FD4 Library Hands-on Training: Developing an Advection Simulation

10 November 2014, Developer School for HPC applications in Earth Sciences, ICTP, Trieste, Italy

Matthias Lieber, ZIH, TU Dresden, Germany, matthias.lieber@tu-dresden.de

FD4 Documents

Hands-on Downloads

Task 1: Download and Build FD4

Building FD4 should be as easy as:

% wget http://wwwpub.zih.tu-dresden.de/~mlieber/fd4/fd4-2014-11-05.tar.gz
% tar xzf fd4-2014-11-05.tar.gz
% cd fd4-2014-11-05
% make -j

Task 2: FD4 Domain and FD4 Vartab Example

Download the task package and unpack it in the fd4-2014-11-05 directory. If you unpack it anywhere else, the path to the FD4 library needs to be modified in the Makefiles.

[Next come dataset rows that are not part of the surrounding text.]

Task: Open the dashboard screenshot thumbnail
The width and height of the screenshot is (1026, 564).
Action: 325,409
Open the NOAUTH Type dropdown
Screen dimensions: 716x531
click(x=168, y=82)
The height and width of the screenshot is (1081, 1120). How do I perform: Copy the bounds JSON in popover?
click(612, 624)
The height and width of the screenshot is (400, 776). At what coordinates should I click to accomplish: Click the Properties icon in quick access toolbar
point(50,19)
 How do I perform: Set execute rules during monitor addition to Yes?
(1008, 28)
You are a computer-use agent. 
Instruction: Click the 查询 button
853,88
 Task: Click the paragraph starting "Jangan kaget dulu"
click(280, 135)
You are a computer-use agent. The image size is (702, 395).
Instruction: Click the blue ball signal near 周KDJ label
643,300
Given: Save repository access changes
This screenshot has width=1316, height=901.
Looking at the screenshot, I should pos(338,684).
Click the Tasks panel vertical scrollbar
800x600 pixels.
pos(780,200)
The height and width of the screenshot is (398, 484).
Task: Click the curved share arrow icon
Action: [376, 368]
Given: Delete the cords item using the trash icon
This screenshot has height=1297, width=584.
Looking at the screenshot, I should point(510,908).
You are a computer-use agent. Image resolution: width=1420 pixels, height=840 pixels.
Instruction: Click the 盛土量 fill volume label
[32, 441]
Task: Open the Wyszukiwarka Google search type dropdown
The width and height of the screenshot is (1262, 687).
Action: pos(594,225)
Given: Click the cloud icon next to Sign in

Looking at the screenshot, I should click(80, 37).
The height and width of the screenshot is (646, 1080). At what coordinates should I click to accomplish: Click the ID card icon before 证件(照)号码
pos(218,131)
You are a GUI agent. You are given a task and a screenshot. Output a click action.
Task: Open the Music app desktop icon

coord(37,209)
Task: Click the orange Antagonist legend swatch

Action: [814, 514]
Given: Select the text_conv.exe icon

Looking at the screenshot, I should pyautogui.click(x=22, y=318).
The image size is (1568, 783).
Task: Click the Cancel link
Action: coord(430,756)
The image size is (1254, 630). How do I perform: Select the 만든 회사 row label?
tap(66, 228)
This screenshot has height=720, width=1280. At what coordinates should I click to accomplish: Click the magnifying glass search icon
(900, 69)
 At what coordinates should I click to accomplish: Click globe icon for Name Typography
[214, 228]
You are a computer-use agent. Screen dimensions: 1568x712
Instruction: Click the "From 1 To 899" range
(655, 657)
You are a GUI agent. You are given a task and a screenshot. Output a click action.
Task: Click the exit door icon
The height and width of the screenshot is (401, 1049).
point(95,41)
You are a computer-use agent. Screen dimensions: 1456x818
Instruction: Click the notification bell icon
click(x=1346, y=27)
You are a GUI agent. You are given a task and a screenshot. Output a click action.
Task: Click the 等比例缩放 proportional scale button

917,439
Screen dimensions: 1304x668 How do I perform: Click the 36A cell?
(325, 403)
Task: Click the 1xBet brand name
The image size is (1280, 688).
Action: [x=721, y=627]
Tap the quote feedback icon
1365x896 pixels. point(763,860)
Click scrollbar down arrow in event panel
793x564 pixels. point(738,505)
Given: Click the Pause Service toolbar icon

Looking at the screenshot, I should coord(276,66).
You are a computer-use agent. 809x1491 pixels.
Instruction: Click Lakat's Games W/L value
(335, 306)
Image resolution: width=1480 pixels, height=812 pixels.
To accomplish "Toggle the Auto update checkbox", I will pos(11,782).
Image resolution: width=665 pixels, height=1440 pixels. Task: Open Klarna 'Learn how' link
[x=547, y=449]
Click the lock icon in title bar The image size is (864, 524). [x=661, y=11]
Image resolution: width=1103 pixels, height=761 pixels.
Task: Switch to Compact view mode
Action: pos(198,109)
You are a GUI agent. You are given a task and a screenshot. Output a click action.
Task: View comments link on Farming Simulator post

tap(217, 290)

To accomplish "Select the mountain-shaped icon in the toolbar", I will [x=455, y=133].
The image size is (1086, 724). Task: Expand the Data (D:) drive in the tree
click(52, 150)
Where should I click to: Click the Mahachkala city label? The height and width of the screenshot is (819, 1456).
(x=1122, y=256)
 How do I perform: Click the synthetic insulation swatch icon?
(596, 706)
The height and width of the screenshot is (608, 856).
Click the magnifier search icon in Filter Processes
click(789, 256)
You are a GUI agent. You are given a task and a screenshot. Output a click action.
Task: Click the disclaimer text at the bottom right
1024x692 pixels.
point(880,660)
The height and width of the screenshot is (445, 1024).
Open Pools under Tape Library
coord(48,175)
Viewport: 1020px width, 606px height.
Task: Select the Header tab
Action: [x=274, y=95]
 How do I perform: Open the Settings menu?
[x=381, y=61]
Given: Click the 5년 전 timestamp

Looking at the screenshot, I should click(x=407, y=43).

% wget http://wwwpub.zih.tu-dresden.de/~mlieber/fd4/handson-ictp-2014.tar.gz
% tar xzf handson-ictp-2014.tar.gz
% cd handson/02_domain
% make
% mpirun -np 4 ./simulation

Now do the following modifications:

Task 3: NetCDF Output

Declare an FD4 NetCDF Communicator and, after allocating the blocks of the domain, open a file "out.nc" and write all 3 variables to the file. Do not forget to close the file after that.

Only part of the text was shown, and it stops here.